• **The records**:
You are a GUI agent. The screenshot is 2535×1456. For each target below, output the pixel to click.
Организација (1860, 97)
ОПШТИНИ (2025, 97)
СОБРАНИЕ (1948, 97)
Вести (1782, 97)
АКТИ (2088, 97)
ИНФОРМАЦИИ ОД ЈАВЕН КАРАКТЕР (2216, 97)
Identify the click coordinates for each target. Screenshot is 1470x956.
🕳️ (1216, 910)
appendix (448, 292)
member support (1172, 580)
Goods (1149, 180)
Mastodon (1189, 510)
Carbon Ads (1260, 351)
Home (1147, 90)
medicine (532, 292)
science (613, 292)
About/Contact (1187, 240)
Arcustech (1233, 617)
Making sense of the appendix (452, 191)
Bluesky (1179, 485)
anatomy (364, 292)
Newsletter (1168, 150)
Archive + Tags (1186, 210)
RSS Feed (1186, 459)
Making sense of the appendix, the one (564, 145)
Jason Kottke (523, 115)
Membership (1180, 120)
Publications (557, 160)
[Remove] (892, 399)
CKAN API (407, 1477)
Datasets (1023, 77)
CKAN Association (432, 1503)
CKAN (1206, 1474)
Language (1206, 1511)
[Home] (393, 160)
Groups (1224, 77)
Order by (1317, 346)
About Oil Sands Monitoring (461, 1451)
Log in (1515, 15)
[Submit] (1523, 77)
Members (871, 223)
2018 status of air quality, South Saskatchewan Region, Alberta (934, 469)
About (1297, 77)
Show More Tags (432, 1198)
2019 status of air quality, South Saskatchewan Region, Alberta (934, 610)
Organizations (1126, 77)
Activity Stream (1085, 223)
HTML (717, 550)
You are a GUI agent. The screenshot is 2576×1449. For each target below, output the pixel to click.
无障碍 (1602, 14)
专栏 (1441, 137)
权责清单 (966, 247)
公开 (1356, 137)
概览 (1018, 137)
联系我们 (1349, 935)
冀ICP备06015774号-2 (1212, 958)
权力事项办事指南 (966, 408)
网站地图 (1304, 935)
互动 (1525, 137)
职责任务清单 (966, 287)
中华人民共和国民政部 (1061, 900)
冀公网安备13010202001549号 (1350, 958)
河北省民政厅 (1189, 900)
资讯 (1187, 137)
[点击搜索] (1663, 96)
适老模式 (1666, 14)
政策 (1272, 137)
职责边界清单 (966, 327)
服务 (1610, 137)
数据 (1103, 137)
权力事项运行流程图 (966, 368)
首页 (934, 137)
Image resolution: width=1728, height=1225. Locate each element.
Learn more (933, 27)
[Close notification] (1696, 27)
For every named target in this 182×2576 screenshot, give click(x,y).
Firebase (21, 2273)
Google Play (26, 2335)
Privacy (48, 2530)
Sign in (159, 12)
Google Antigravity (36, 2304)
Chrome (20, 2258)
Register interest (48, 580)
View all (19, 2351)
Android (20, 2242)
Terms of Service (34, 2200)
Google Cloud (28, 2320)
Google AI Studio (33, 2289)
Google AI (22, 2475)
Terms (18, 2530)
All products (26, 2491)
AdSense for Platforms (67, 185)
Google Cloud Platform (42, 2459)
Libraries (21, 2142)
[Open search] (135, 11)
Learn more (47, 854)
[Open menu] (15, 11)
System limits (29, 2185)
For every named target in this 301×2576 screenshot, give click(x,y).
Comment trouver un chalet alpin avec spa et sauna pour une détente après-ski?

• **Exercise**: Please output the complete set of records above without any alteration.

• **Answer to the problem**:
You are a GUI agent. The screenshot is 2535×1456. For each target below, output the pixel to click.
Организација (1860, 97)
ОПШТИНИ (2025, 97)
СОБРАНИЕ (1948, 97)
Вести (1782, 97)
АКТИ (2088, 97)
ИНФОРМАЦИИ ОД ЈАВЕН КАРАКТЕР (2216, 97)
Identify the click coordinates for each target. Screenshot is 1470x956.
🕳️ (1216, 910)
appendix (448, 292)
member support (1172, 580)
Goods (1149, 180)
Mastodon (1189, 510)
Carbon Ads (1260, 351)
Home (1147, 90)
medicine (532, 292)
science (613, 292)
About/Contact (1187, 240)
Arcustech (1233, 617)
Making sense of the appendix (452, 191)
Bluesky (1179, 485)
anatomy (364, 292)
Newsletter (1168, 150)
Archive + Tags (1186, 210)
RSS Feed (1186, 459)
Making sense of the appendix, the one (564, 145)
Jason Kottke (523, 115)
Membership (1180, 120)
Publications (557, 160)
[Remove] (892, 399)
CKAN API (407, 1477)
Datasets (1023, 77)
CKAN Association (432, 1503)
CKAN (1206, 1474)
Language (1206, 1511)
[Home] (393, 160)
Groups (1224, 77)
Order by (1317, 346)
About Oil Sands Monitoring (461, 1451)
Log in (1515, 15)
[Submit] (1523, 77)
Members (871, 223)
2018 status of air quality, South Saskatchewan Region, Alberta (934, 469)
About (1297, 77)
Show More Tags (432, 1198)
2019 status of air quality, South Saskatchewan Region, Alberta (934, 610)
Organizations (1126, 77)
Activity Stream (1085, 223)
HTML (717, 550)
You are a GUI agent. The screenshot is 2576×1449. For each target below, output the pixel to click.
无障碍 (1602, 14)
专栏 (1441, 137)
权责清单 (966, 247)
公开 (1356, 137)
概览 (1018, 137)
联系我们 (1349, 935)
冀ICP备06015774号-2 (1212, 958)
权力事项办事指南 (966, 408)
网站地图 (1304, 935)
互动 (1525, 137)
职责任务清单 (966, 287)
中华人民共和国民政部 (1061, 900)
冀公网安备13010202001549号 (1350, 958)
河北省民政厅 (1189, 900)
资讯 (1187, 137)
[点击搜索] (1663, 96)
适老模式 (1666, 14)
政策 (1272, 137)
职责边界清单 (966, 327)
服务 (1610, 137)
数据 (1103, 137)
权力事项运行流程图 (966, 368)
首页 (934, 137)
Image resolution: width=1728, height=1225. Locate each element.
Learn more (933, 27)
[Close notification] (1696, 27)
For every named target in this 182×2576 screenshot, give click(x,y).
Firebase (21, 2273)
Google Play (26, 2335)
Privacy (48, 2530)
Sign in (159, 12)
Google Antigravity (36, 2304)
Chrome (20, 2258)
Register interest (48, 580)
View all (19, 2351)
Android (20, 2242)
Terms of Service (34, 2200)
Google Cloud (28, 2320)
Google AI Studio (33, 2289)
Google AI (22, 2475)
Terms (18, 2530)
All products (26, 2491)
AdSense for Platforms (67, 185)
Google Cloud Platform (42, 2459)
Libraries (21, 2142)
[Open search] (135, 11)
Learn more (47, 854)
[Open menu] (15, 11)
System limits (29, 2185)
For every named target in this 301×2576 screenshot, give click(x,y).
Comment trouver un chalet alpin avec spa et sauna pour une détente après-ski?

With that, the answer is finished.